19. yüzyılda bütün topraklarına İslam’ın yayıldığı Uganda da benzer bir İslamsızlaştırma politikası yürütülmekte. Yüz yıl önce neredeyse nüfusun yarıdan fazlasını Müslümanların teşkil ettiği ülkede bugün oran yüzde 30’ların altında.
Uganda’ya İslam hem Sudan hem de Tanzanya kanalıyla geldi. 1870’lerde Yoa kabilesinin tamamı Müslümanlığı kabul ederek, Orta Afrika’da İslam medeniyeti kurdular. Ramazan orucu, Namaz, Hac gibi farizaları bizzat yerine getirmişlerdi. Uganda Kralı Benali bizzat Arapçayı öğrenerek Kuran-ı Kerim’in Buganda diline tercüme edilmesini teşvik etmişti. Aslında Buganda’ya İslam 1825 yılında geldiğine dair ve Mısır valisi Mehmet Ali Paşa’nın cami yapımı için para gönderdiğine dair bilgiler de vardır. Cami yapılmış mı bilmiyoruz ama o dönemde Buganda bölgesinde İslam’dan esinlenen bir edebiyatın da geliştiğini görmekteyiz.
Buganda Kralı Mutesa resmi olarak tarihte ilk defa helal et uygulamasını başlatan liderdir. Müslüman toplulukların “besmele” ile kesilmiş et yemelerini zorunlu tutmuş, kasapların Müslüman olduklarına dair belge getirmeleri zorunlu hale gelmişti.
Uganda ve Buganda’da da artık Müslümanların siyasi etkileri fazla yok. Özellikle İngiliz sömürge döneminde Müslümanların varlıkları tamamen silinmiştir. İdi Amin döneminde tekrar bir İslamlaşma dönemi yaşansa da iktidardan düşürülünce Müslümanlar etkilerini kaybetmeye başlamışlardır.
Uganda’da Müslümanların din değiştirmesine yönelik iki faaliyet göze çarpmaktadır. İlki özellikle kırsal kesimlerde etkili olan Tanrının Kurtuluş Ordusu adı altındaki Hıristiyan radikal örgütün Müslümanları öldürmesidir. Birçok Müslüman ya din değiştirmiş ya da yaşadıkları bölgeleri terk etmek zorunda kalmıştır.

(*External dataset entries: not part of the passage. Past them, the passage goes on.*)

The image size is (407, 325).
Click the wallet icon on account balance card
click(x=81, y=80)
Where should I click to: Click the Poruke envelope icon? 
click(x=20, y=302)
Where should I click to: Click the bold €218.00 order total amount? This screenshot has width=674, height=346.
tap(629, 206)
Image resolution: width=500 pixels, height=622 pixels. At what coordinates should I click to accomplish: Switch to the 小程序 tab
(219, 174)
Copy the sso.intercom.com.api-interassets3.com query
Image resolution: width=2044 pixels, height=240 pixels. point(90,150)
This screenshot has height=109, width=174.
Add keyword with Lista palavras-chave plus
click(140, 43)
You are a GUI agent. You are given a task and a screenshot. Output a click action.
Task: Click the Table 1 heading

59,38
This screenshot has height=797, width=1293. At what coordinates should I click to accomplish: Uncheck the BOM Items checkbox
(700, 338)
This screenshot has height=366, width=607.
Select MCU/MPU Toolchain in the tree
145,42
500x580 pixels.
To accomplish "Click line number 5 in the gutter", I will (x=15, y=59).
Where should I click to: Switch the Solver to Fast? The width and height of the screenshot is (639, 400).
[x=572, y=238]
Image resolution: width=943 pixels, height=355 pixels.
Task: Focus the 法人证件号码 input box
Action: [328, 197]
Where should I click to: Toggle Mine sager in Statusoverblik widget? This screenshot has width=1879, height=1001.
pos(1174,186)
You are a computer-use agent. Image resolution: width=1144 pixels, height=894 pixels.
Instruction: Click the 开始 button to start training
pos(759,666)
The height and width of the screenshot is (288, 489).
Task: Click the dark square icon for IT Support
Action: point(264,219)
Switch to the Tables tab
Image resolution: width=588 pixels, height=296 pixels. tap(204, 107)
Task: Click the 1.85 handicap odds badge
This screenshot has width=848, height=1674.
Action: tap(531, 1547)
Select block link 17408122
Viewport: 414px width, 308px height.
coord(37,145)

Uganda’nın eğitim ve bürokrasisinde Müslümanların varlığı sınırlıdır. Eğitim yoluyla Müslüman çocuklara yönelik bir Hıristiyanlaştırma politikası yürütülmektedir. Müslümanlar çocuklarını modern eğitim veren okullara gönderemedikleri için devlet bürokrasisinde yer edinememekteler.
Benzer bir durum Malavi’de de var. Geçen asra kadar nüfusun yarıdan fazlası Müslüman olan Malavi’de önemli bir azalma olmuştur. Son yıllara kadar Müslümanlar siyaset ve bürokraside kısıtlamalar nedeniyle temsil edilemiyorlardı. Bu nedenle de köken olarak Müslüman olan ülke zamanla Hıristiyanlaşıyor ve sayı olarak azalıyordu.
Tanzanya’nın başkentinin Darusselam’dan Dodoma’ya alınmasının nedenlerinden biri de Müslümanların bu sahil şehrinde sayıca çok olmalarıdır. Fakat Dodoma Müslümanların azınlıkta olduğu bir şehir olup neredeyse İslam medeniyetinin göstergelerini taşımaktan yoksundur.
Orta Afrika ülkelerinde İslam sürekli geriliyor. Tabi ki bunun en önemli nedeni sömürge dönemi siyasi anlayışın devam etmesi ve siyasilerin etnik çatışmayı dini çatışmalara kaydırmak istemesi. Bizim sorumluluğumuz ise, İslam’ın Orta Afrika’da yok edilmesine seyirci kalmamak için daha fazla orada bulunmak; eğer orda değilsek, orası artık bir İslam coğrafyası olmayacaktır.